Quoted text |

============

Novy must pay $4 million in restitution to his victims out of two funds; a $3 million one for client victims, heirs, estates and trusts already identified through the state’s investigation, and a second fund of $1 million to provide restitution, with court approval, for others not previously identified who come forward with proof that they were victims of thefts, the release stated.

He surrendered his license to practice law in the state and must pay $500,000 to the state as an anti-money laundering profiteering penalty, officials said.

The New Jersey Office of Attorney Ethics issued an ethics complaint against Novy in January 2016. He was arrested in October 2016.

Detectives executed a search warrant at his firm, Novy & Associates in Manchester, and seized billing records and other evidence, according to the release. The attorney general’s office obtained court orders freezing over $4 million in assets held by Novy and his firm.

Grewal said the investigation showed Novy stole funds from elderly and deceased clients who did not have a close relative to their estate or were not able to challenge his actions.

He used the funds – which he gained control of through wills, powers of attorney and trust documents signed by his clients – to pay personal and business expenses, according to the news release.

Grewal said Novy directed insurance companies to cash out annuity and life insurance policies and send the proceeds directly to him. When relatives or trustees challenged the withdrawal of the funds, Novy claimed they were “administrative errors” and repaid the funds, it was stated in the release.

============

Raw data |
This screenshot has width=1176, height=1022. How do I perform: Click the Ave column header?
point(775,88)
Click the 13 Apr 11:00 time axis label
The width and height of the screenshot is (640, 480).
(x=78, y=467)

============

Written exercise A | In the article about attorney Novy, what is the second restitution fund of $1 million for?
Written exercise B | Reproduce everything in the article about attorney Novy from "Novy must pay" down to "the release stated.".
Written exercise C | Proceed with the article about attorney Novy from the point where it stops.
The lines above are separate material and are not part of the article about attorney Novy.

Result A | It is meant to provide restitution, with court approval, to people not previously identified who come forward with proof that they were victims of the thefts. The $3 million fund covers client victims, heirs, estates and trusts already identified through the state's investigation.

Result B |
Novy must pay $4 million in restitution to his victims out of two funds; a $3 million one for client victims, heirs, estates and trusts already identified through the state’s investigation, and a second fund of $1 million to provide restitution, with court approval, for others not previously identified who come forward with proof that they were victims of thefts, the release stated.

Result C |
Grewal said Novy used three different schemes to steal funds from his clients:

  • The first involved transferring funds from clients’ personal bank accounts, or placing their liquidated personal assets, into his own bank account.
  • In the second scheme, he transferred money from his victims’ personal accounts, or liquidated assets, into an Interest on Lawyer Trust Account he controlled rather than a trust fund he did not control, according to the release.
  • In the third scheme, Novy transferred three clients’ funds into the law firm’s operating and disbursement accounts, according to attorney general’s office. He reportedly excessively billed the clients for power of attorney fees without any supporting invoices.

He was charged with money laundering because he engaged in transactions involving the stolen funds and the various accounts – primarily his attorney trust accounts and/or attorney business accounts – by which he concealed the source of the stolen funds and used them to promote his criminal activities, the attorney general’s office said.